Serum is tested against laboratory strains of multiple serovars in order to provide titers for each one. Unfortunately, the
Leptospira spp. vaccines uses killed whole organisms to induce immunity, and as a result the antibodies that are produced are against
multiple proteins, and cannot be distinguished from infection-induced titers by the agglutination test. Additionally infection
results in cross-reacting antibodies against multiple serovars. Therefore, interpretation of Leptospira titers must be done with caution. In general:
1. The highest serovar titer is considered to be the infecting serovar. This rarely is clinically important, with
the exception of those cases where hepatic failure is also present. Serovars icterohemmorhagica and canicola are most commonly associated with acute liver failure, whereas grippotyphosa has been associated with chronic hepatopathy.

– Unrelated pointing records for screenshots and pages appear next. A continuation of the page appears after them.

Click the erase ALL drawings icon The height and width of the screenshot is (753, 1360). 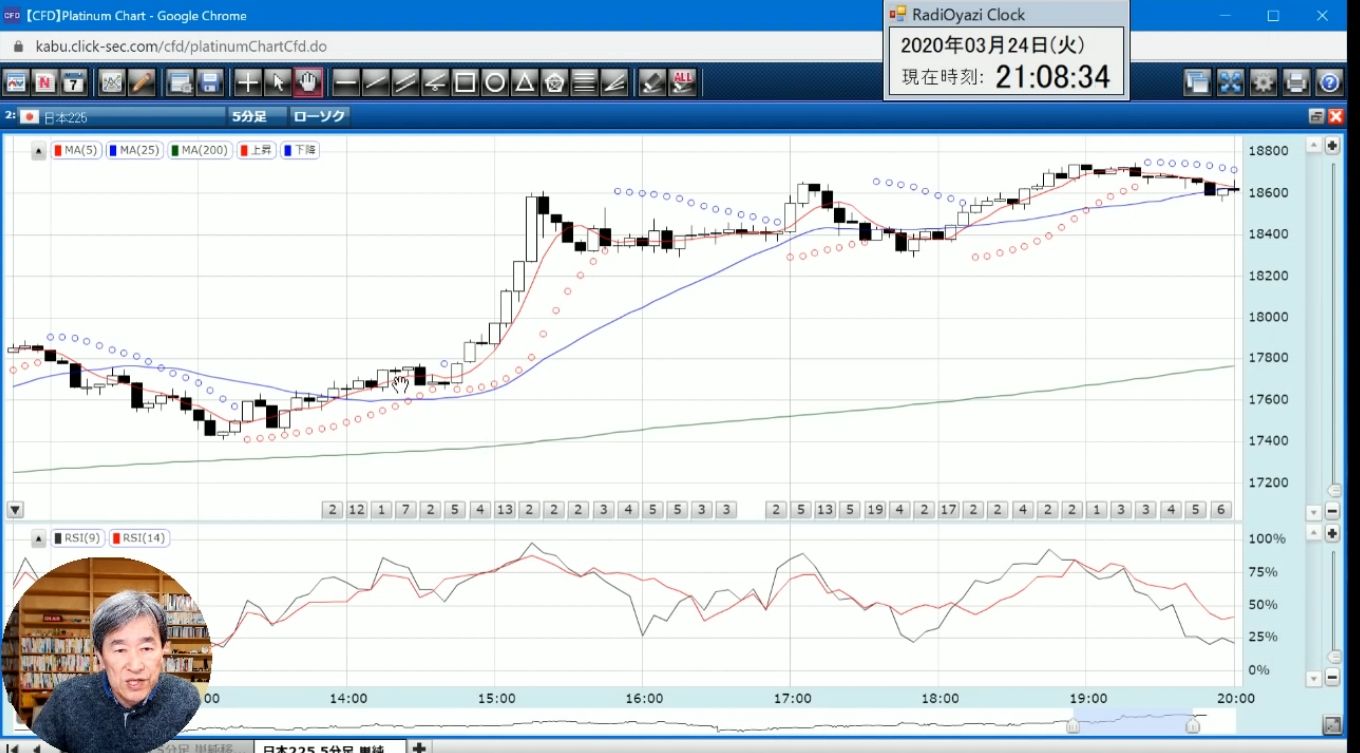coord(683,83)
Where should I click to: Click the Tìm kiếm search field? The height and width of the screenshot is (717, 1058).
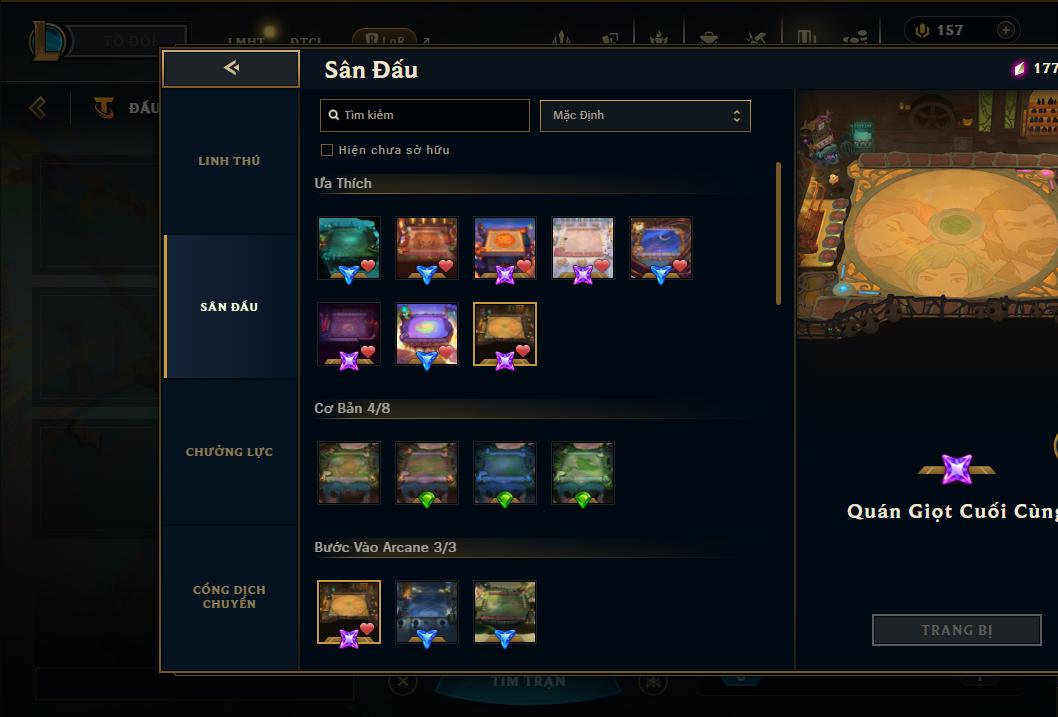[x=424, y=115]
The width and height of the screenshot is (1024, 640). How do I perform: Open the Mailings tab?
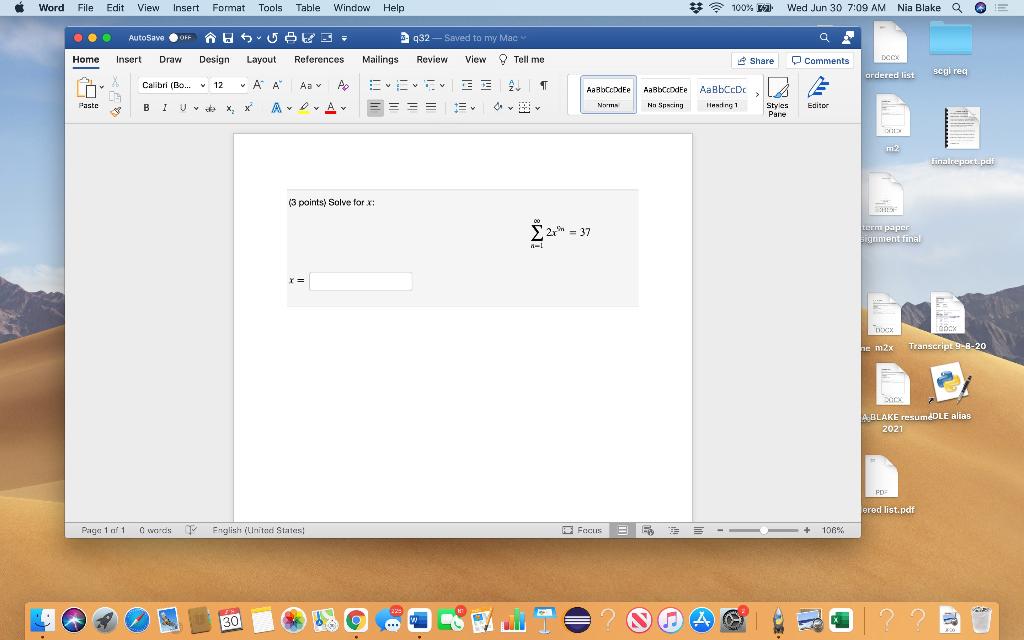point(379,59)
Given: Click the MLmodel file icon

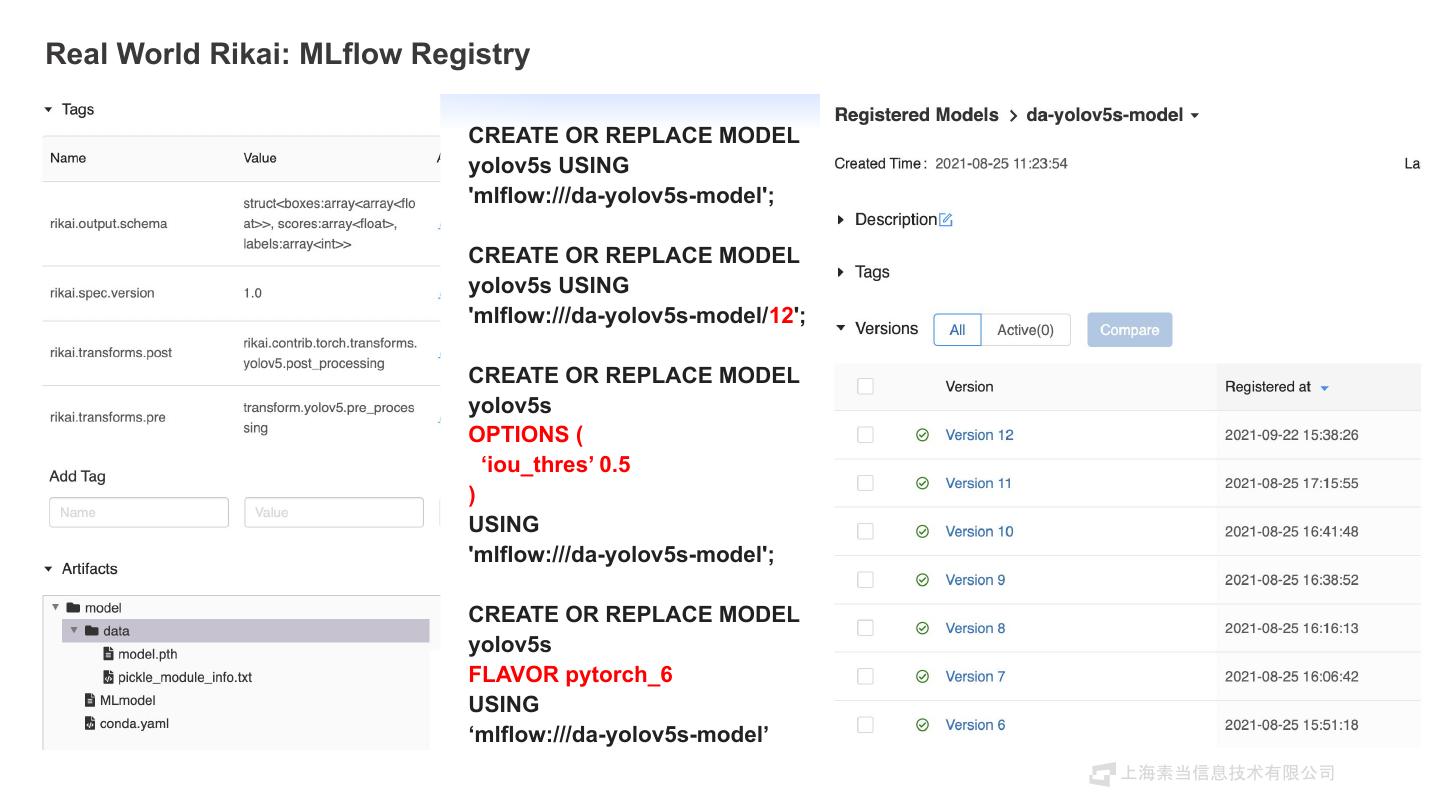Looking at the screenshot, I should click(x=90, y=700).
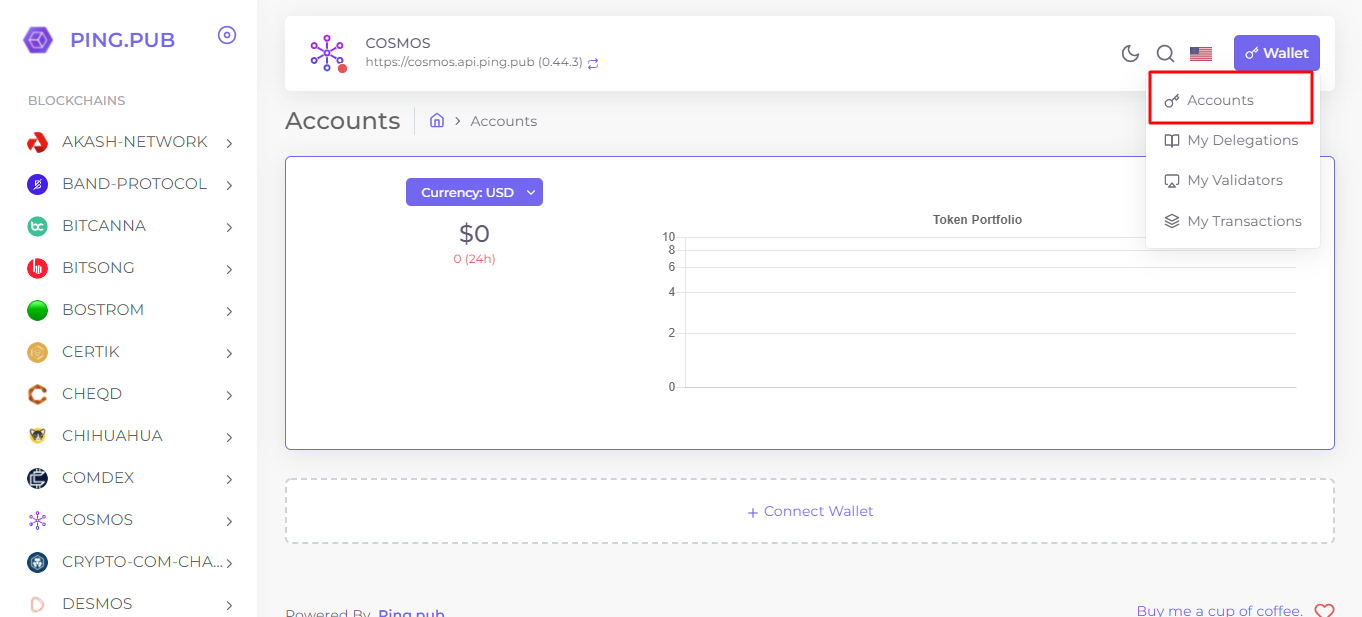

2. The Leptospira spp. vaccines usually cause relatively low antibody titers against all serovars; the highest serovars may be the vaccinal ones,
although this is not always true. Regardless, although titers may be high soon after vaccination (i.e. greater than or equal
to 1:800), they frequently decrease to much lower concentrations.
3. A titer only indicates exposure or vaccination, and is not synonymous with disease. In the absence of renal
dysfunction there is no indication that treatment is needed.
4. Infected dogs usually have high titers at the time of diagnosis. However in rare cases astute clinicians
may test dogs early in their disease process, at which time the antibody titer may be low or negative. A convalescent titer
may be required after a 10-14 day period to confirm a 4-fold increase in titer.